A study was undertaken to assess the association between either preoperative serum total testosterone (TT) or hypogonadism (defined as TT <3 ng/mL) with high-risk prostate cancer (PCa) (defined as patients with pathological extracapsular extension [ECE], seminal vesicle invasion [SVI], or Gleason grades ≥4 + 3 [high-grade PCa]) at radical prostatectomy (RP).
A cohort of 673 consecutive Caucasian-European patients who underwent RP at a single institute was used. None of the patients had taken any hormonal neoadjuvant treatment or other hormonal preparations during the previous 12 months. Serum TT was measured the day before surgery (8-10 AM) in all cases. Logistic regression models tested the associations among predictors (eg, prostate-specific antigen, clinical stage, biopsy Gleason sum, body mass index, and TT) and ECE, SVI, and high-grade PCa.

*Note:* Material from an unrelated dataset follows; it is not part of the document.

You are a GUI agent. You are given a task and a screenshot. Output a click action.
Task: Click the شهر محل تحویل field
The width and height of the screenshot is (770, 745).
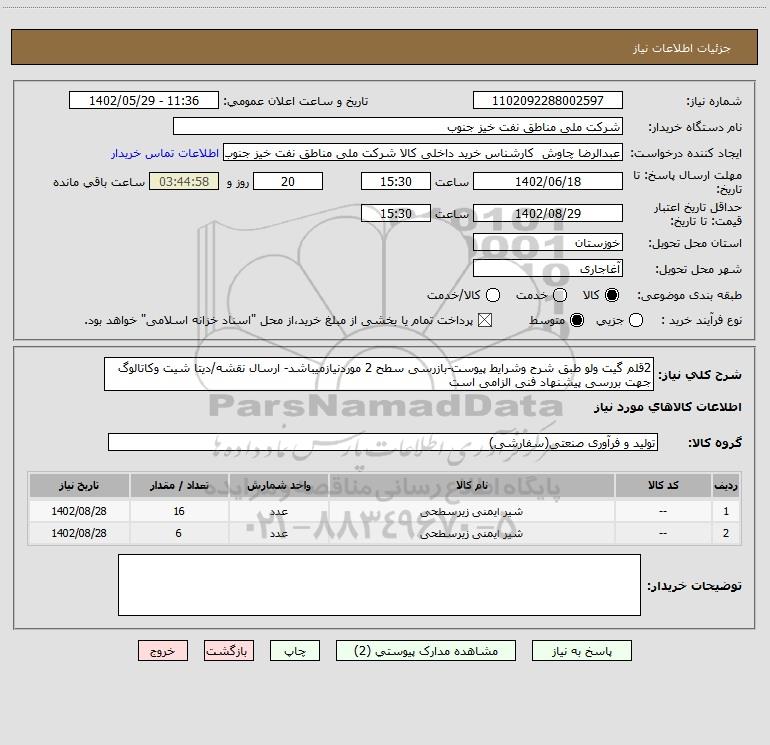coord(547,268)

Median TT was 4.5 ng/mL (mean, 4.5; range, 0.02-13.6). Hypogonadism was found in 144 (21.4%) patients, and severe hypogonadism (defined as TT <1 ng/mL) was observed in 37 (5.5%) men. Extracapsular extension, SVI, and high-grade PCa were found in 96 (14.6%), 88 (13.1%), and 153 (22.7%) patients, respectively. Patients with high-risk PCa had median TT comparable to those with low-risk disease. At multivariate analysis, TT did not achieve independent predictor status for ECE, SVI, and high-grade PCa. Only circulating TT <1 ng/mL was an independent predictor of SVI (odds ratio, 3.11; P = .006).
In contrast with previous reports, preoperative circulating TT levels were not associated with high-risk PCa. Likewise, hypogonadism did not achieve independent predictor status for high-risk PCa. Cancer 2011;. © 2011 American Cancer Society.